A few weeks ago I had a chat with myself about Time Management and I decided that I really need to take a different approach to managing myself. I have an awful lot of balls to juggle these days, and in order for me to continue to feel happy and upbeat it's essential that I keep on top of things. What this basically means is that I need to alter my natural free-floating tendencies and create a little more structure to my days. Yes, a little more organisation and structure would be very good for me, I decided. Just a little, nothing too harsh or stifling. This structure would allow me to carry on doing the things I love (and the things I am committed to) but in a less chaotic, flighty way.
My first priority was my studio. Last year I spent a lot of time wishing that I could be here more, yet even when Little B started nursery in September I somehow could not find a way to make it happen. Well not on a regular basis anyway. I realised that I needed to re-think the way I work my days, and make my studio time happen. Plan it. Organise it. Create time for it. So I decided Monday, Wednesday, Friday mornings, these would be my Studio mornings. It might not work out, but I am at least going to give it a go.
Yesterday was the first day of my new Structured Week. Day one. I dropped Little B at nursery, dashed back home to do a few quick jobs, then it was straight down to the studio (and it really is down, it's a steep hill and I ran) for two hours of happy time. Having a studio above a café is absolute heaven I have to say. It means I can kick start my morning with a really fantastic Grumpy Mule Latté, which gets things going rather nicely. So yesterday morning, emails flew out and I wrote notes (yes, I really did! This is the New Me!) and it was all very productive and fun.
After a while I tired of the wordy words and decided to make the most of a gorgeous sunshiney spell. I pulled my chair right into the patch of sunlight and settled down for some happy hooky work.
The joy that I feel when I work on my poncho is pretty immense. I get to play with colourful stripes (oh, those colours!), work with gorgeous yarn (mmmmmmmm, cashmerino!), and I get the most marvelous, precious thinking time too (ooooo, buzzy-buzz-buzz brain!). I think about all sorts while I'm methodically creating those long rows. I write mental blog posts, I think about recipes and make menu plans. I dream up holidays and outings, and all manner of creative projects. It all goes on you know, all those dreams, ideas, plans, thoughts, feelings, projects and activities, jumbling and tumbling over each other while I work my rows.
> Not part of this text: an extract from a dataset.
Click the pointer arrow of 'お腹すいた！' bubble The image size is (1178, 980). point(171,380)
Every so often I have to force myself to stop. STOP!! Stop all that mental dreaming, planning, scheming and creating, give IT a REST! I nip downstairs and order up a second coffee, then settle back down and force myself to concentrate on the moment, the here and now. Coffee. Sunlight. Colour. Calm. That's better.
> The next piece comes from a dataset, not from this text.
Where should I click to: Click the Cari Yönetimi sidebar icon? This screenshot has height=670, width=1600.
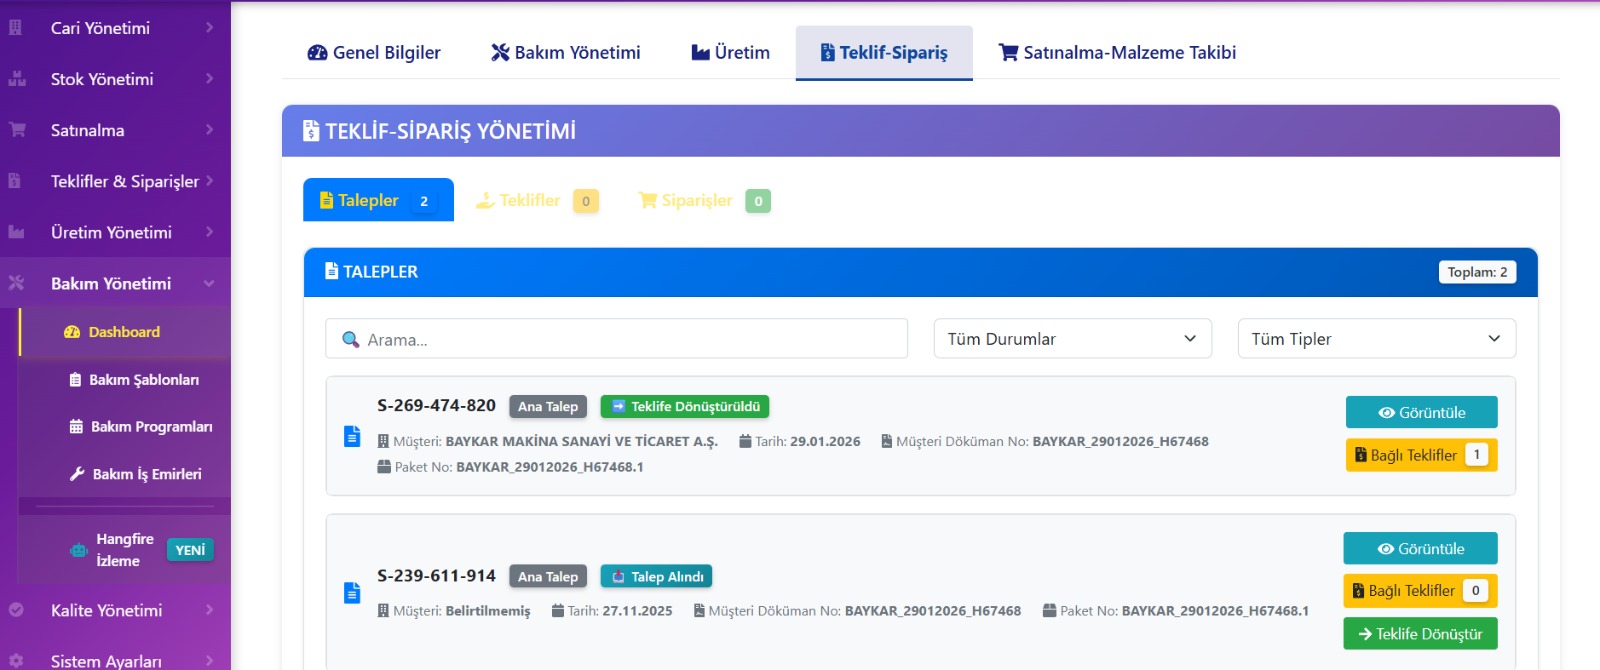(16, 28)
Back to my stripes. My hands are cold so my wrist warmers go on, and I spend the rest of my studio morning alternating between hooking and leaping up to take photographs of hooking. I ponder my poncho and wonder a) how big should a decent poncho be? and b) will I actually have enough yarn to make it much bigger? The rows are ginormous now, really long and yarn guzzling.
I put it on to try and get a feel for it, and think it does maybe need another few inches, then a wonderful border of some description. I really do want to get it finished asap as I am still bloomin' freezing in the evenings sat at my desk (ie right now) and I really, really, really want to get cracking with my Winter Wreath while it's still winter.
Tomorrow (Wednesday) is another Studio Morning, so I shall go full steam ahead with those rows.
Edit to add :: Grumpy Mule is a fantastic coffee, for those of you that asked!